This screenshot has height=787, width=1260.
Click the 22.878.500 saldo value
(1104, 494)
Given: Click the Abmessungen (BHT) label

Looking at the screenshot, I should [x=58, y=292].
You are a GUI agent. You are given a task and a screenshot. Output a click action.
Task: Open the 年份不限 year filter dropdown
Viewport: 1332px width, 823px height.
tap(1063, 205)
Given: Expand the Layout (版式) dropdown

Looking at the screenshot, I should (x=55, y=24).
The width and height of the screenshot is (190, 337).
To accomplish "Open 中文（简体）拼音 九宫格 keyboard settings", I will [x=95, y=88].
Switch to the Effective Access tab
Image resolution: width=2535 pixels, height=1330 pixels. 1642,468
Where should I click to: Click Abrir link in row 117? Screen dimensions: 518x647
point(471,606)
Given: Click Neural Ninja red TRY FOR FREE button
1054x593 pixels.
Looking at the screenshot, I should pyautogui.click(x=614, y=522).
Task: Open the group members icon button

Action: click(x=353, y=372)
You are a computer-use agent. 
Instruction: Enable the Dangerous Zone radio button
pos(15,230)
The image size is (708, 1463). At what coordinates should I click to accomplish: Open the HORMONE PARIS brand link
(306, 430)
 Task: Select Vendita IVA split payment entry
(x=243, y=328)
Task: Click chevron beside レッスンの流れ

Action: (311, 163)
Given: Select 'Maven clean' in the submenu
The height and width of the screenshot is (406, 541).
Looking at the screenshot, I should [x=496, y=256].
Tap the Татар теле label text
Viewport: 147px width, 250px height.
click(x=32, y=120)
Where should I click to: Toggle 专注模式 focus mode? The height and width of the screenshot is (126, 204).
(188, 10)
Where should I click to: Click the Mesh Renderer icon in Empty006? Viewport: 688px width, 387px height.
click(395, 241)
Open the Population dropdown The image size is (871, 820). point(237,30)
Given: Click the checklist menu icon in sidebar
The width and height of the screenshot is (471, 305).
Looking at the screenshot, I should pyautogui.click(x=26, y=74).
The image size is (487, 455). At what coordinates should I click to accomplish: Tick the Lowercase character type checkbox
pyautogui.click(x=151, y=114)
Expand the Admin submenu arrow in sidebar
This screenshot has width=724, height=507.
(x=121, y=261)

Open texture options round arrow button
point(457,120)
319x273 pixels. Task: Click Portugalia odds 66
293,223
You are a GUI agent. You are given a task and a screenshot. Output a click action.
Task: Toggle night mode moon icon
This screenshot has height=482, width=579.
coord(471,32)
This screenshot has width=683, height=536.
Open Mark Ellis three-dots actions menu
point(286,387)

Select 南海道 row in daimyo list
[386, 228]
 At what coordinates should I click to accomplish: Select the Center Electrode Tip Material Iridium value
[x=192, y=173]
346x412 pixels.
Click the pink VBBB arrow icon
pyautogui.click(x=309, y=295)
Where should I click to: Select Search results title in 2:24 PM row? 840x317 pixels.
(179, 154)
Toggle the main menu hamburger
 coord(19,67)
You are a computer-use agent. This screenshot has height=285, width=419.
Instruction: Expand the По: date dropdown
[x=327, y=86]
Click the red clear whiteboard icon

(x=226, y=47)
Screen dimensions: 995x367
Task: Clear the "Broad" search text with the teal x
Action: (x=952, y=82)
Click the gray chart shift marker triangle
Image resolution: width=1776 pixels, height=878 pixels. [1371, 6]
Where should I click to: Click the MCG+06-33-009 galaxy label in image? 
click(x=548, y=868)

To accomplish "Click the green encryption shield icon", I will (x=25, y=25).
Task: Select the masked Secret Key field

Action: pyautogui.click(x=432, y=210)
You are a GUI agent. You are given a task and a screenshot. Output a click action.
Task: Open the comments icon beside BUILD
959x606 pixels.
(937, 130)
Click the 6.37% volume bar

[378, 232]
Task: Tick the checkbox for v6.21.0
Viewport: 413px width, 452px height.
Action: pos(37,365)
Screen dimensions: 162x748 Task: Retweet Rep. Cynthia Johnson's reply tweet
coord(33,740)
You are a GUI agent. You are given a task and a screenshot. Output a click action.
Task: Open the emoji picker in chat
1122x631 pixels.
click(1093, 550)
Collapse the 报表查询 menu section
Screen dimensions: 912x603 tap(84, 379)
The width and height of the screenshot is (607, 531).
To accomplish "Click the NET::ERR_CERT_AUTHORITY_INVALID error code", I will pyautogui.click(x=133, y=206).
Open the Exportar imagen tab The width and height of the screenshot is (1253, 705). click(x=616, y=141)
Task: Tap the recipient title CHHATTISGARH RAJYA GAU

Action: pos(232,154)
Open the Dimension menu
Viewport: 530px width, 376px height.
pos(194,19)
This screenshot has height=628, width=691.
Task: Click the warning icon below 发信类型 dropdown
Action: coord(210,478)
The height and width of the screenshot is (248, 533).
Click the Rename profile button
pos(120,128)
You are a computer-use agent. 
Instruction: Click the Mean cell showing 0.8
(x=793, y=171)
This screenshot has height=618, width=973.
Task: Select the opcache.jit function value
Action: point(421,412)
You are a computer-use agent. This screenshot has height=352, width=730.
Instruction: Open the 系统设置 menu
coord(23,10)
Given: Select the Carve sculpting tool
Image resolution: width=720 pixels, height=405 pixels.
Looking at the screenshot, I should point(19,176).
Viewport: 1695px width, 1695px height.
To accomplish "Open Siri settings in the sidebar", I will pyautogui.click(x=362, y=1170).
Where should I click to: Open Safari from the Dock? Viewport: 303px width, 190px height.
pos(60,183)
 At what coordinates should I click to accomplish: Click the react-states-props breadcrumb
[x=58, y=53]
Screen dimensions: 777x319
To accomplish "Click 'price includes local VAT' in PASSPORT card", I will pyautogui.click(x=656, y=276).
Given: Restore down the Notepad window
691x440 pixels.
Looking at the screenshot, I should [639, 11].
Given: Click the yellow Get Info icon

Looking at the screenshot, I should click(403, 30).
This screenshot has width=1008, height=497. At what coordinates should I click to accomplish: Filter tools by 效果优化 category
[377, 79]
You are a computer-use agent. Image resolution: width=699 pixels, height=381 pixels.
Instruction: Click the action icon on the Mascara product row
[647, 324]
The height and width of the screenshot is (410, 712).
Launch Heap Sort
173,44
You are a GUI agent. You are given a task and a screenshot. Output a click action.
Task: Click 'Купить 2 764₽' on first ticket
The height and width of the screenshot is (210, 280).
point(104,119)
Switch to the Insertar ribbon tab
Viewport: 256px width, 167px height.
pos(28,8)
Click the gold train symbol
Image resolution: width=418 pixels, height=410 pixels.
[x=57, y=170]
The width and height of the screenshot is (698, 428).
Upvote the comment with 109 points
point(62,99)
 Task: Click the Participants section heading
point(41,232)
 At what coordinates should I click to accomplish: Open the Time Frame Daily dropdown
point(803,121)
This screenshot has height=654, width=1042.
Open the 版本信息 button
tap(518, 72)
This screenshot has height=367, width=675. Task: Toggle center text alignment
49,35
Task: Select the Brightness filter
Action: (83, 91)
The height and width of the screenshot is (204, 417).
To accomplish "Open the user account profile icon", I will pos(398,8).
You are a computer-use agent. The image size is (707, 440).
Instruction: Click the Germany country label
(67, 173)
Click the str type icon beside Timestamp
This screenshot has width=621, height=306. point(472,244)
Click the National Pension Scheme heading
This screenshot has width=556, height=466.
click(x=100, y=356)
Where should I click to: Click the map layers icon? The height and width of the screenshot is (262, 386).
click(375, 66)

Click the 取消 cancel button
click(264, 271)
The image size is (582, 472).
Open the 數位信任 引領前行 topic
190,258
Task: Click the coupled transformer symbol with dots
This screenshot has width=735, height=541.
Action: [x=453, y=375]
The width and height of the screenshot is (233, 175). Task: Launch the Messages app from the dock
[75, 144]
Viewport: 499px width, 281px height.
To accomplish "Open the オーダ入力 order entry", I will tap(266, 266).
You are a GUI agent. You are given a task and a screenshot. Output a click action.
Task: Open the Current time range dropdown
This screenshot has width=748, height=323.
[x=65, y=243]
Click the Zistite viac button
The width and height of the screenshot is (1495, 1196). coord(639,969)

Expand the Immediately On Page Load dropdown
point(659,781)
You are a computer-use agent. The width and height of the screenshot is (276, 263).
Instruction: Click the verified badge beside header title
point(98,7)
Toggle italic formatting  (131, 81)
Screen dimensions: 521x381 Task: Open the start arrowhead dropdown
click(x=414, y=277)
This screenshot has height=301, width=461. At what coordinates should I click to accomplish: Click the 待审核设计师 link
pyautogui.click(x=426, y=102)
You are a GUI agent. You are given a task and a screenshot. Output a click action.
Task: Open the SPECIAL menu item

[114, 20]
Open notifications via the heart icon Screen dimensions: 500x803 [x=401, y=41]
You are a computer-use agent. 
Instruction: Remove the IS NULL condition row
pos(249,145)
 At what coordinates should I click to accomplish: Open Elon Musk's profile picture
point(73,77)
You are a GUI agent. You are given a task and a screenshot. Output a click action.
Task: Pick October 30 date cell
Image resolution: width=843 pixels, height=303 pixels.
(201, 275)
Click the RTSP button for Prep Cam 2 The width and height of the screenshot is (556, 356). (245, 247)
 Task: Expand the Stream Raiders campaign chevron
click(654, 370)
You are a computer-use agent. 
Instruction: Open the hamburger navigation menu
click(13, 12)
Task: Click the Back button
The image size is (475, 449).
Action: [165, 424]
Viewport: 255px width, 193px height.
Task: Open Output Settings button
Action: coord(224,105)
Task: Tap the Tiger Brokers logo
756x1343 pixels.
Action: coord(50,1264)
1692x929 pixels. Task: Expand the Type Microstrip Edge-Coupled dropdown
————————
■ Task details: Print the material below again unchanged, beginning at the line containing "Task: Open the group members icon button" and continuing through the line containing "click(x=32, y=120)", with both of those lines included.

■ Solution below:
Task: Open the group members icon button

Action: click(x=353, y=372)
You are a computer-use agent. 
Instruction: Enable the Dangerous Zone radio button
pos(15,230)
The image size is (708, 1463). At what coordinates should I click to accomplish: Open the HORMONE PARIS brand link
(306, 430)
 Task: Select Vendita IVA split payment entry
(x=243, y=328)
Task: Click chevron beside レッスンの流れ

Action: (311, 163)
Given: Select 'Maven clean' in the submenu
The height and width of the screenshot is (406, 541).
Looking at the screenshot, I should [x=496, y=256].
Tap the Татар теле label text
Viewport: 147px width, 250px height.
click(x=32, y=120)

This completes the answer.